The minimum size of an Ethernet frame is 64 bytes (512 bits) [62], which with a 64-bit data bus-width and back-to-back frames means a new packet every 8 clock cycles. This clock cycle count gives a theoretical maximum latency for a packet-specific lookup to not affect the throughput of the design. In other words, the throughput of the lookup engine itself has to be 1 lookup per 8 clock cycles. For example, the Xilinx BCAM engine (Binary Content-Addressable Memory) for SDNet version 2018.1 [63] is reported to have a lookup latency of 3 clock cycles. The rest of the design has a buffering capability for a lookup latency of 12 clock cycles, which would still leave clock cycles for pipelined arbi-

tration and protocol conversions.
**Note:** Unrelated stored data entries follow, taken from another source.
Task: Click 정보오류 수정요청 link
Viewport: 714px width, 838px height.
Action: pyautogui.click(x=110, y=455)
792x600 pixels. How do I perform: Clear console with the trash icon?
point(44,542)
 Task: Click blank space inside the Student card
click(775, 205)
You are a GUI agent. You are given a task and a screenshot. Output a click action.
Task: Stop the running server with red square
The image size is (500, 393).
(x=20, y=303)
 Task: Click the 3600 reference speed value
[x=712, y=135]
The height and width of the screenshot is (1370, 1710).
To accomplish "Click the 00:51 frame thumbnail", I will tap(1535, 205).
With a 12-clock-cycle lookup latency, the overall latency of the VHDL design variant would be increased by roughly 70 ns (with the clock frequency of 161MHz).
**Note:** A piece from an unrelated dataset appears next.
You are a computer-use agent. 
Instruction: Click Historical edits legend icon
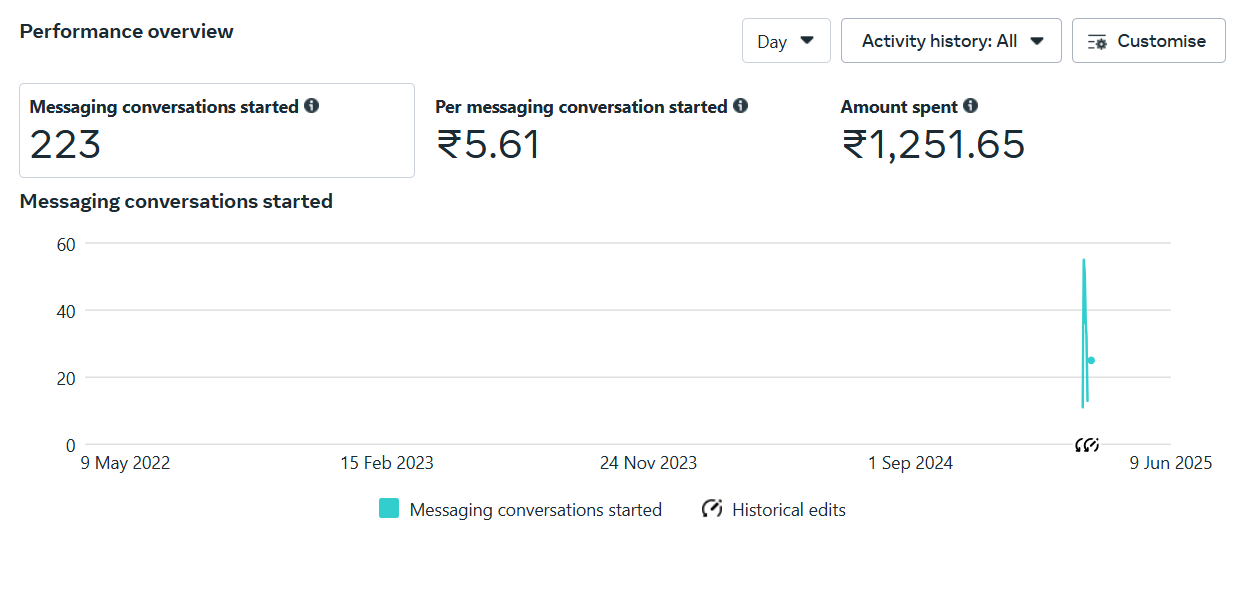(x=712, y=509)
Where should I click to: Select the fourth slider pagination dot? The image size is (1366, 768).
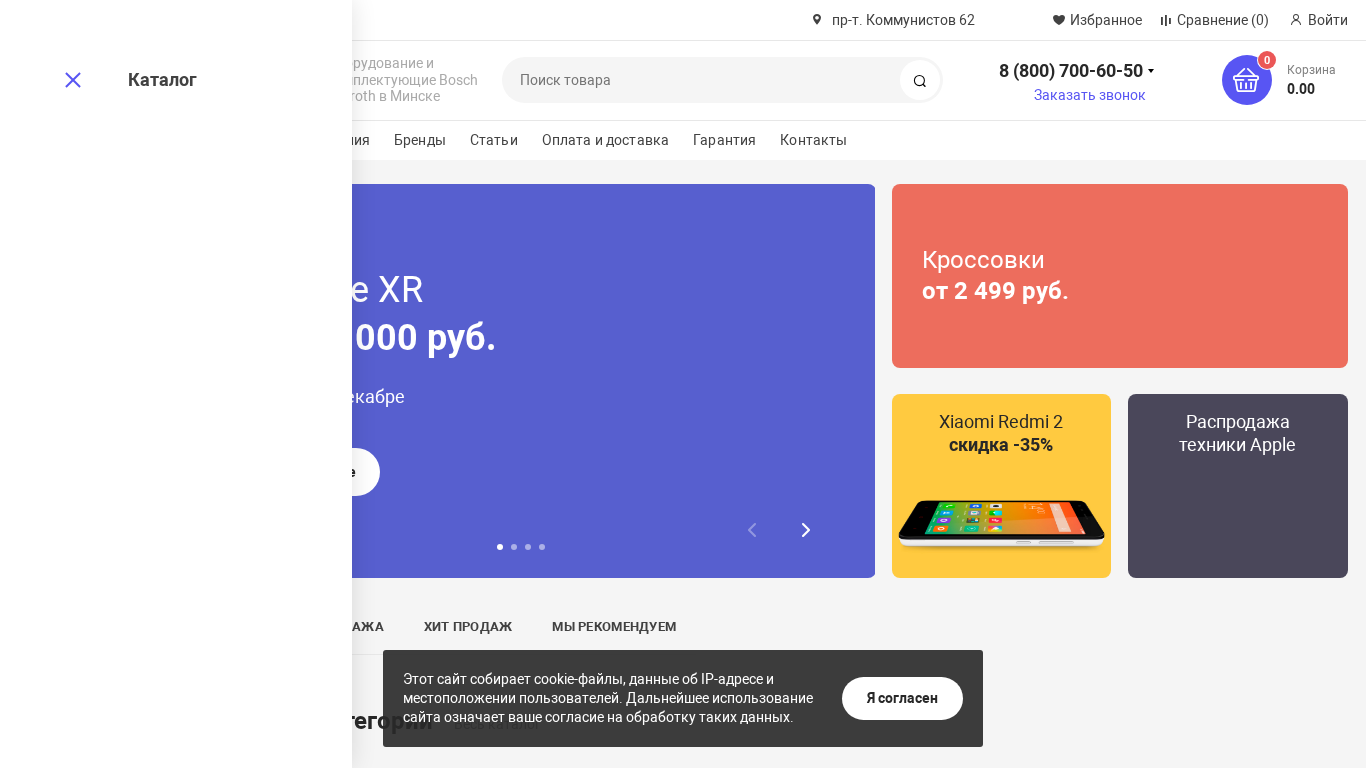[542, 547]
Adding an actual memory search IP to the lookup-emulator remains as possible future work. This would naturally introduce added logic to the design, for memory access arbitration between the lookups and table updates, and the resource utilization of the design would grow along with some added latency. Also, one should remember that these performance metrics do not consider the runtime table updates, which will cause either added latency with buffering, or dropped packets in the case of table updates exceeding the clock cycle window for the lookup operations. Nevertheless, in this use case, the VHDL variant is superior in terms of latency minimization and should prove to be superior even with an added lookup engine, providing lower latency than the P4 designs.

#### 8.3 Degree of automation

Figure 10 in chapter 9 depicted the steps of the workflow on a general level, common to all design variants. In figure 18, the steps of actual hardware design (as in hardware description code writing) and verification are pictured with slightly more detail, but still on a very general level, showing what sub-steps they include in VHDL design flow (fig. 18 a)) and in P4 design flow (fig. 18 b)). Feedback paths from verification steps back to hardware design are abstracted from the picture but naturally exist, as the design is fixed based on simulation results.

As figure 18 shows, the main difference in the HW design processes with VHDL and P4 design flow is production of RTL description of the design, which is written manually (IP-reuse is not taken into account) in VHDL flow, but generated automatically in the P4 design flow, based on the P4 description. To give an insight on the degree of automation in the P4 flow, table 9 presents the lines of code (LOC) required to develop the combined packet processors, the ingress packet processor, and the egress packet processor per design flow. Even though in general the LOC-based analysis of code might not be particularly meaningful due to personal differences and taste in coding styles and code readability levels, it is used in this work to give the reader a sense of the level in abstraction and simplicity in P4 compared to VHDL. Empty and commented lines are excluded from the LOC counts.



*Figure 18.* Design and verification workflow graphs for a) VHDL and b) P4 design in this work.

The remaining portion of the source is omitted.